A ways back, we brought you the delightfully dumb news that LMFAO, the band, had sent a cease and desist letter to Pigeon Hill Brewing Co. over one of its beer brews, the LMFAO Stout. At chief issue, according to the brand, was a misguided concern that drinkers of the stout would somehow think that the acronym in the beer's name meant that LMFAO the band had endorsed or was otherwise affiliated with the beer. This was dumb on any number of levels, but the primary reason is that LMFAO got its name from a common internet/texting acronym, rather than achieving any kind of originality in music-group-namesmanship.

Well, while nobody is talking details, the brewery recently publicly announced that the LMFAO Stout will keep its name and business will continue on as usual.

After weeks of litigation, the Pigeon Hill Brewing Company posted on Facebook today stating that both they and the band LMFAO have reached an agreement regarding the fate of the LMFAO Stout.

THE FINAL WORD ON LMFAO STOUT:We are pleased to announce that after a few weeks of genuinely good conversations... Posted by Pigeon Hill Brewing Company on Tuesday, September 29, 2015


Which, you know, yay, but why did it takes weeks of litigation and lawyerly conversations to conclude that everyone could live with a beer named LMFAO? Trademark law has a very handy provision that requires that marks be acquired and used ongoing in specific industries. LMFAO is a band. LMFAO Stout is a beer. There's no common marketplace here.
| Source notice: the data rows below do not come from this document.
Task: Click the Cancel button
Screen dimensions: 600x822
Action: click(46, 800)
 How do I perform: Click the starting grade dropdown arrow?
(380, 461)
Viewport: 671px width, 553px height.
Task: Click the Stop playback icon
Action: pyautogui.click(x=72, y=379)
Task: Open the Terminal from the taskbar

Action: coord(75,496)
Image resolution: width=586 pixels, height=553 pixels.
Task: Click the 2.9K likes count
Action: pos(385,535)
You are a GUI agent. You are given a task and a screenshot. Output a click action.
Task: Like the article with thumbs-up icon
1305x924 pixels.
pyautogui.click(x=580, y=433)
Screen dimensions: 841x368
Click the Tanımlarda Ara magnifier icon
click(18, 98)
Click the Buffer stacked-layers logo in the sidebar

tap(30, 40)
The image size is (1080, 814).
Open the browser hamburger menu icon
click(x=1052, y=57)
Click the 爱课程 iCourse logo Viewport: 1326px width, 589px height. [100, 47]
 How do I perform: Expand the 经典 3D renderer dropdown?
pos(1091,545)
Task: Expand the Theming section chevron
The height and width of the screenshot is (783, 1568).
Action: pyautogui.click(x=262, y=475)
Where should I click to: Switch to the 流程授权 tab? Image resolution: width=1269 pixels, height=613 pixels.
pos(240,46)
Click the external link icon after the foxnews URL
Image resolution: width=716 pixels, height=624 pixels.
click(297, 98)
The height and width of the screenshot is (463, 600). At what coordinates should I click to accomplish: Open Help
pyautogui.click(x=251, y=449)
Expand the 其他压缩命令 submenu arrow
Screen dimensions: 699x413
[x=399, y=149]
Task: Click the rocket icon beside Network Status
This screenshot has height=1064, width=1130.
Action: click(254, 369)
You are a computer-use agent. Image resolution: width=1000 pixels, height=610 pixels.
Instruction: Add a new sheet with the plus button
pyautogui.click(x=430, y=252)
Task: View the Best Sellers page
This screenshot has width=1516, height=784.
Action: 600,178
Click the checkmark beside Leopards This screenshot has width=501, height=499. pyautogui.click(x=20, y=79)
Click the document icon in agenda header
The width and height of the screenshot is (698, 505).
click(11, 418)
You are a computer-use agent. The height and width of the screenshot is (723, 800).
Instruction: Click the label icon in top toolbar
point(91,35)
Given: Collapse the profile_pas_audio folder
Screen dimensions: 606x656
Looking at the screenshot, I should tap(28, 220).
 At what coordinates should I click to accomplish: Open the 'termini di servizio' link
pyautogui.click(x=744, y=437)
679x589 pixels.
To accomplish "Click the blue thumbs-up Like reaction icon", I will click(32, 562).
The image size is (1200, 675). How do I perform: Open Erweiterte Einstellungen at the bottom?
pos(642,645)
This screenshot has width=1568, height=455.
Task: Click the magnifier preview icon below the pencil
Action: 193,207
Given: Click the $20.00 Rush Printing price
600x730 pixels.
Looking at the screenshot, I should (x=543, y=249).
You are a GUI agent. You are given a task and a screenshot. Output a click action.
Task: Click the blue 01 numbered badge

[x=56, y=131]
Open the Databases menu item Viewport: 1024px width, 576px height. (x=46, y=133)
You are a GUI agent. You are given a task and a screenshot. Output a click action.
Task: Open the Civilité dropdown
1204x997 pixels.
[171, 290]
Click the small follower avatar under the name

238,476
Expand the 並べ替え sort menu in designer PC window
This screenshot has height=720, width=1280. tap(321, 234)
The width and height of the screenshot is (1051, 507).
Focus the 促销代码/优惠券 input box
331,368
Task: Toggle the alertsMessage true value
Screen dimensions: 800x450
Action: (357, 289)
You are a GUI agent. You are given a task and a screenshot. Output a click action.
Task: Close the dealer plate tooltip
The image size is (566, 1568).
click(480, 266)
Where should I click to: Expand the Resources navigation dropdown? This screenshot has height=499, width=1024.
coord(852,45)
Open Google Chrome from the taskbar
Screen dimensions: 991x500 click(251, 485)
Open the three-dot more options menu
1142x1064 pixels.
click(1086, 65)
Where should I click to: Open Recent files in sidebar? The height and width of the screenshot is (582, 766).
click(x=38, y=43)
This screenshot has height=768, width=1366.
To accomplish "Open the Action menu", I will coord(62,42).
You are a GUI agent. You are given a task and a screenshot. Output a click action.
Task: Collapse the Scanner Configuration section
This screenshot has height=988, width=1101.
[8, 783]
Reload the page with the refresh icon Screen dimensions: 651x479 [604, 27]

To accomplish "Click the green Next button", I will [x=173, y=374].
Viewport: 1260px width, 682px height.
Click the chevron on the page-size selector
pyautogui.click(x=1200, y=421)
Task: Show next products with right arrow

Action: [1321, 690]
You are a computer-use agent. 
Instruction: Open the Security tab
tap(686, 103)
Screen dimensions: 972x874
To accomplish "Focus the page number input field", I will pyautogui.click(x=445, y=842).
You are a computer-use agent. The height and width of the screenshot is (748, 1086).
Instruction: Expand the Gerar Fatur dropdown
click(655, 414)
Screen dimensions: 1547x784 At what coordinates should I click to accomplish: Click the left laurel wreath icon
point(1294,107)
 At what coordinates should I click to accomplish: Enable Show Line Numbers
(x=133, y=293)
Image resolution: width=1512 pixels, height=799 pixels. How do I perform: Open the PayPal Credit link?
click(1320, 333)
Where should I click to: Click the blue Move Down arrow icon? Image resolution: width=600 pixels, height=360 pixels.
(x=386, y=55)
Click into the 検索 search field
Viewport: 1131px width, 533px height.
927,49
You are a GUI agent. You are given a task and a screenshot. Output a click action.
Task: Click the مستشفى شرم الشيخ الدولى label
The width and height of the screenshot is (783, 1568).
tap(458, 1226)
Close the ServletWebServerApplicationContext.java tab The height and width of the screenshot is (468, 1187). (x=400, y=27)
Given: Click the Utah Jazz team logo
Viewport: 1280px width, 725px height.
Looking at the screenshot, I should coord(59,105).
And, while it's a breath of fresh air to hear that two sides had legal representation that were able to work amicably to an end that got us back to exactly where we started, it isn't enough to simply congratulate everyone for not being jerks. This trademark thing is a problem the craft brewing industry is going to have to deal with eventually, or else they risk stifling the immense growth it's experienced in the past decade.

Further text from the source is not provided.